What is Land?
Land is defined as the earth's surface, both land and water, plus natural resources
in their original state, such as: mineral deposit, wildlife, fish, timber, and water.
Property rights in land are established on the theory that the rights in fee simple
ownership normally include the rights to:
- Give away
- Enter or Leave
- Do nothing at all
There are several characteristics of land that are commonly understood:
- Land is a non-wasting asset
- Land cannot be moved
- The supply of land is limited
- Each parcel of land is unique
- Land is useful to people
Land Value is an economic concept resulting from an understanding of these
characteristics, in that two of the four factors that create value (utility and
scarcity) are present within these characteristics and, when combined with desire
and transferability, form the basis for value.
Raw Land is defined as land in its natural state (untouched).
Waste Land is land that is unusable.
Vacant or Unimproved Land is land that lacks the essential, functional improvement
to make it useful.
Site is defined as land that has been made ready to use for its intend purpose.
Situs is the actual physical location of a property (often the street address).
Legal Description is a description of property that identifies it according
to a system established or approved by law.
Units of Comparison
It is often necessary to analyze the differences in size and shape of comparable
sale properties in order to apply uniform methods of valuation. To directly compare
sites of varying size and shape, the appraiser must find a common denominator, or
unit of comparison, that will permit him to compare the properties fairly. This
unit of comparison should also be able to maintain equity and uniformity for similar
properties in different parts of a city or county. Several basis units of comparison
to value land:
Front Foot or Frontage is a strip of land one foot wide, fronting on the
street, water, railroad or other frontage, and continuing to the rear of the parcel.
This method is useful in valuing commercial retail property, warehousing or industrial
property fronting on a railroad siding, or parcels fronting on golf courses or bodies
Square Foot is that square foot of land, no matter where located in the parcel,
is equal to any other square foot in the parcel. This method can be used to value
residential, commercial, small industrial sites, and irregularly shaped parcels.
Acre is in theory and computation is similar to that of the square foot method.

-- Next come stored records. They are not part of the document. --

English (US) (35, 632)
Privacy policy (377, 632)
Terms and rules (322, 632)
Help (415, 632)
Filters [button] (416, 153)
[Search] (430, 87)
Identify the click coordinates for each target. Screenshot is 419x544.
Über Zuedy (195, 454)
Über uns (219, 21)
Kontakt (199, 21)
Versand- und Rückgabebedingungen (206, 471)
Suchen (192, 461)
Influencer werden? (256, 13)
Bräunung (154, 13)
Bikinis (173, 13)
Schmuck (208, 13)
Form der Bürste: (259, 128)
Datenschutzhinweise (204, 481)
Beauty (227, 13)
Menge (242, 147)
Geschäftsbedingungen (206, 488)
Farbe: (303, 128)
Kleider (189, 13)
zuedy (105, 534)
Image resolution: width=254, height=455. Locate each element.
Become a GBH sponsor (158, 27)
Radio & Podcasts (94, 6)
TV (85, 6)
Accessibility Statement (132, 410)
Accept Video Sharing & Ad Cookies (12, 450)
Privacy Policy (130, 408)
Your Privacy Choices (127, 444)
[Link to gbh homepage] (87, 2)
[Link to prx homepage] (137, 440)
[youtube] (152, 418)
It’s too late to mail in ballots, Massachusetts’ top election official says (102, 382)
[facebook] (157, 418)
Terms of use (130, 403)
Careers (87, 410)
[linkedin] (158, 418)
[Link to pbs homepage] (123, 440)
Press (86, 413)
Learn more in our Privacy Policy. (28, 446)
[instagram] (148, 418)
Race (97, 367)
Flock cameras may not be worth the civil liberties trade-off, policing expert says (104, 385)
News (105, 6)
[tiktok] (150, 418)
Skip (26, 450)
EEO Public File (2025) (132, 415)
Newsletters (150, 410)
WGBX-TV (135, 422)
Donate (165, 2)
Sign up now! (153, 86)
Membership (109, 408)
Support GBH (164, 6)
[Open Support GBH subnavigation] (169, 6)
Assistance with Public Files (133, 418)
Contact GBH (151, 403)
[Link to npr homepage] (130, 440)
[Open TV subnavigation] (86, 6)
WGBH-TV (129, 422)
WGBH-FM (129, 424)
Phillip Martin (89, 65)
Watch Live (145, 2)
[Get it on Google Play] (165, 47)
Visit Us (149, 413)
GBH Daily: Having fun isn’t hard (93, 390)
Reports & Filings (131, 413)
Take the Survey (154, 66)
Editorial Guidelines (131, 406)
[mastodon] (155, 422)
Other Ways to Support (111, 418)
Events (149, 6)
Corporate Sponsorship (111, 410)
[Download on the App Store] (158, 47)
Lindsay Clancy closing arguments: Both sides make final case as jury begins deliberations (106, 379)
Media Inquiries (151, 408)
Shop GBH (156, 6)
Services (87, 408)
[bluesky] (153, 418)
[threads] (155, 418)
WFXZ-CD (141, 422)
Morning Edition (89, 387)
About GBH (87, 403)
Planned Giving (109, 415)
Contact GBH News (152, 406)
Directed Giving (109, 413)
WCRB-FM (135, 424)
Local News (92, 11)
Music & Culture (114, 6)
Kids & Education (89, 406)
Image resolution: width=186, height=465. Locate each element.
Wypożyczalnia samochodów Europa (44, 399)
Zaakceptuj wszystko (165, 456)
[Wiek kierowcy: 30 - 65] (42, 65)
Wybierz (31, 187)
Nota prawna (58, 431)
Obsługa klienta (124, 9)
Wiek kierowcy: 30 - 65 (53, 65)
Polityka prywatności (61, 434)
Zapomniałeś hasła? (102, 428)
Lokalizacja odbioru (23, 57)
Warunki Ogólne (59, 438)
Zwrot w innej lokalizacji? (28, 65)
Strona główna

This method is used in valuation of large industrial sites, shopping centers, rural
and farm properties.
Site or Lot assumes that each site (or lot) in a particular subdivision or
area is relatively equal to all others in the same group. This method is often found
in residential subdivisions, but may also be useful to value sites located in industrial
Unit(s) or Buildable should be used when the market indicates that value
is derived by how many living units can be constructed within a given area, as with
an apartment property. In using this method, consideration must be given to market
demand and zoning ordinances.
Animal Units or Crop Capacity are other method of units of comparison, used
primarily in the valuation of agricultural property. Value calculations are similar
to those of units buildable.
Land Valuation Methods
Equitable land valuation frequently calls for the assessor to make optimum use of
a very limited database. Of the three approaches to value (income, cost and market
comparison) the cost approach is virtually without use in land appraisal. Land rents
can be very helpful when using an income approach, but are often dated and generally
limited to commercial and agricultural lands. In case of residential land, only
the market comparison approach is directly applicable, and its use is often limited
by a shortage of vacant land sales. Hence, land valuation often requires the appraiser
to examine available land sales information very carefully. Perhaps more than any
other aspect of property valuation, accurate land appraisal relies heavily upon
the judgment of the appraiser.
Six methods of land valuation based on the three approaches to value are:
Direct Sales: Recent sales of similar vacant parcels are compared with the
subject property. Adjustments are made for differences among the properties and
are used to create indicators of value for the land under appraisal. The sales comparison
approach is the most reliable method of land valuation. Reliable sales data is not
always available. The assessor must then rely on other methods of land valuation.
Allocation: This method is based on the principle of balance, which states
that there is a sense of proportion in the four agents of production. Land, as one
of the agents of production, has a logical value relationship to total property
value. Sales of improved properties are analyzed and the values are allocated between
land and improvements.
Abstraction: In this method the cost approach is used in the analysis of
the improved property sales data. The depreciated replacement cost of the improvements
are subtracted from the sale price. The remainder is the indication of land value.
Anticipated Use or Development: Primarily used to value land in transition
from agricultural to other uses, this method subtracts total development costs from
projected sales prices to derive a value for the land.
Capitalization of Ground Rent: This method uses the income approach to value
to establish a current value for land through its future income potential. Valuation
of Agriculture Land in Arizona is valued using this method.
Land Residual Procedure: Calculates land value by first estimating net income
earned by a property and then subtracting income that can be attributed to the improvements,
leaving a residual value attributable to the land.